Our results also showed a significant improvement in average linear growth over time among urban poor children, consistent with trends at the national level as well as among slum children [19, 39]. Increased household wealth and maternal education were commonly the most important drivers explaining these linear growth improvements [19, 23, 28, 39, 40]. Progress in these factors were attributed to broad economic and social development [39, 40], including in slums, which saw improvements in living conditions over time [24, 29, 50]. In comparison, our findings attributed improved linear growth among urban poor children to primarily changes in maternal BMI, maternal education, and institutional deliveries, with a large residual of unexplained factors. Although our study did not review absolute changes in household wealth of urban poor, increased levels of maternal BMI could imply improvements in household food access stemming from general household economic progress and increased purchasing power. Taken as such, our findings among the urban poor are also consistent with existing global evidence on key drivers of national declines in stunting prevalence, which include improvements in household wealth, parental education, and access to reproductive health services [37].
Limitations
Our study has several limitations: First, our asset-based definition of urban poor may underestimate the multi-dimensional aspects of urban poverty, including which is slum- or neighborhood-based.

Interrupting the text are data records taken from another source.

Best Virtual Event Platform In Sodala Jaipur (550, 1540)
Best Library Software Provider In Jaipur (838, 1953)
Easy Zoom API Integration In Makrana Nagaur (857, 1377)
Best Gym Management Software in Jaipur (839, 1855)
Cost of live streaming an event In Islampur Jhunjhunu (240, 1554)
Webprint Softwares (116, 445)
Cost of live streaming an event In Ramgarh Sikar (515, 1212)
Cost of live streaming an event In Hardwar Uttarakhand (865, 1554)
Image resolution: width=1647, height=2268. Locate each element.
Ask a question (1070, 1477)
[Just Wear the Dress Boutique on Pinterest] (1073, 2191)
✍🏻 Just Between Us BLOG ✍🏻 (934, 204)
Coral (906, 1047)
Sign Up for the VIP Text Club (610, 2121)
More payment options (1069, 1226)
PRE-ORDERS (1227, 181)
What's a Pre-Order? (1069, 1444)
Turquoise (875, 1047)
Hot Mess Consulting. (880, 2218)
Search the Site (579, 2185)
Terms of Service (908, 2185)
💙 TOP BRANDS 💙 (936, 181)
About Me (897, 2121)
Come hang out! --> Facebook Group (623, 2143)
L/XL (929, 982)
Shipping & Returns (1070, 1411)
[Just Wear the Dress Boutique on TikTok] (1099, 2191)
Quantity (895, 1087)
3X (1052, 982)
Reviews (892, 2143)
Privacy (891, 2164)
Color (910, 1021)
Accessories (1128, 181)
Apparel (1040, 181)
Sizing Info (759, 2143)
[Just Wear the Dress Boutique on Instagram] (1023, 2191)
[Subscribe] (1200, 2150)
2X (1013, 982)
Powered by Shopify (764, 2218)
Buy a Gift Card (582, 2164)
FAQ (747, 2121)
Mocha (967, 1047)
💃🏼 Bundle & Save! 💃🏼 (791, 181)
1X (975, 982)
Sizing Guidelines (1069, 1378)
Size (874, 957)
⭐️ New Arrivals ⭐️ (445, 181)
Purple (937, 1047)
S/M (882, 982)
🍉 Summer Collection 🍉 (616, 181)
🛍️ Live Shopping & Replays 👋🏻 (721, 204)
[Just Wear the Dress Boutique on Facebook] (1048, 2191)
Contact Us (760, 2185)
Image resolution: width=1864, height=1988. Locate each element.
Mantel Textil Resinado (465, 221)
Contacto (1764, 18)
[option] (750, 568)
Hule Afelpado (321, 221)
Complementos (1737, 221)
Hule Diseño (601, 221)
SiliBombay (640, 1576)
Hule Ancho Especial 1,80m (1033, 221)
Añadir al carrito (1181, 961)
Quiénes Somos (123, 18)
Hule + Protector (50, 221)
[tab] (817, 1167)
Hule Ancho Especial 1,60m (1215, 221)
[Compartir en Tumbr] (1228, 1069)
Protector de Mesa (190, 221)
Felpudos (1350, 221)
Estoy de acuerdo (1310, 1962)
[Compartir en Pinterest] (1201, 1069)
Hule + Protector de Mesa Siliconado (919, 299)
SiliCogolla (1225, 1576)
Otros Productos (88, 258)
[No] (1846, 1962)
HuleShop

Compared to non-slum urban poor children, urban poor children in slums may be subject to increased spatial or residential risk of infection and undernutrition, which was not directly accounted for in this study. Second, the BDHS asset-based wealth index is distinct from HIES consumption-based measure of poverty. Therefore, applying the HIES poverty estimates directly to the BDHS sample may over- or under-estimate the quantification of the urban poor below official poverty lines, although there is comparability between asset- and expenditure-based indices in health inequality measurements [51]. Third, our empirical models were limited in terms of variable numbers and specifications, which may not reflect lived realities of urban poor, and we may thus miss or underestimate some important effects. Our focus on national-level predictors may also overlook variations by residence or poverty status in subgroup-level analyses. Additionally, we excluded community-level factors and interactions among variables that are also important in explaining variations [52]. Lastly, given its observational design, the associations shown in this study are subject to confounding bias and do not suggest causal interpretation.